(Beginning of INPUT MATERIAL)
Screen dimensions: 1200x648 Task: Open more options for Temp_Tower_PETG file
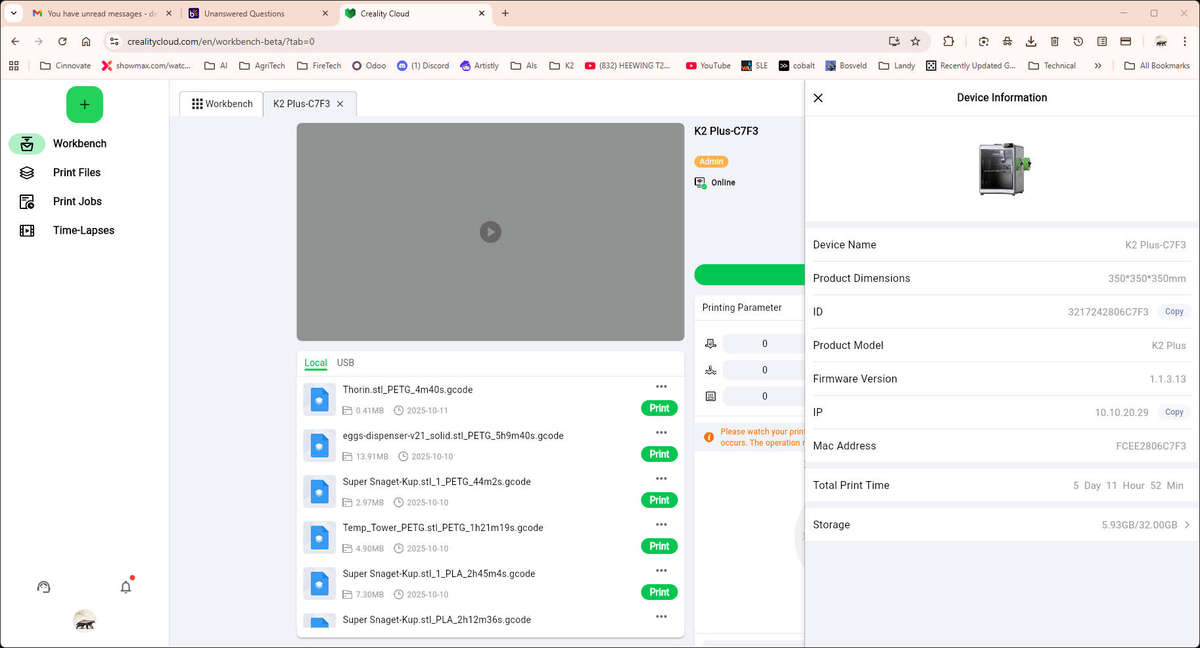(x=661, y=525)
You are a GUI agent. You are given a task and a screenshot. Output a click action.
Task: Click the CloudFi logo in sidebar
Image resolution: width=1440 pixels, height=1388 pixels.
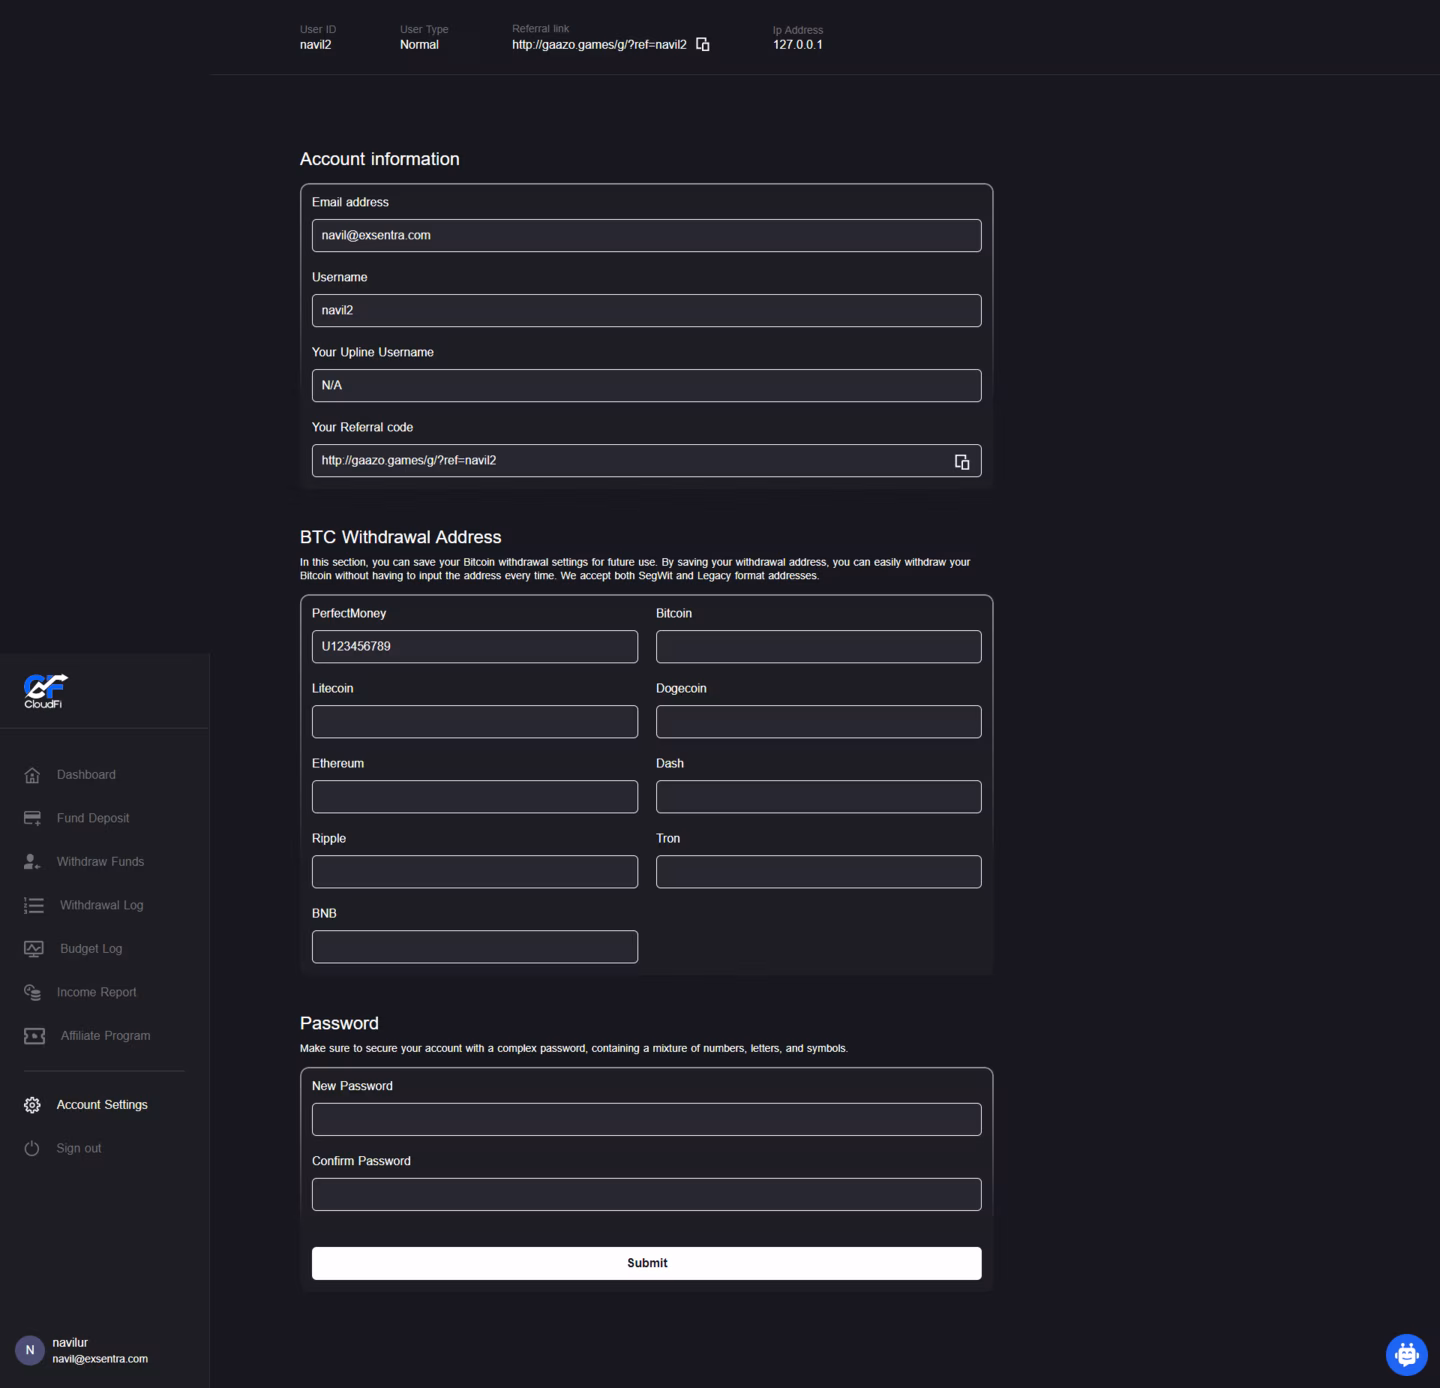(45, 690)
(End of INPUT MATERIAL)
TASK BRIEF
Output the records exactly as they appear, skipping any pictures.

OUTPUT BELOW
Screen dimensions: 1200x648 Task: Open more options for Temp_Tower_PETG file
(x=661, y=525)
You are a GUI agent. You are given a task and a screenshot. Output a click action.
Task: Click the CloudFi logo in sidebar
Image resolution: width=1440 pixels, height=1388 pixels.
(45, 690)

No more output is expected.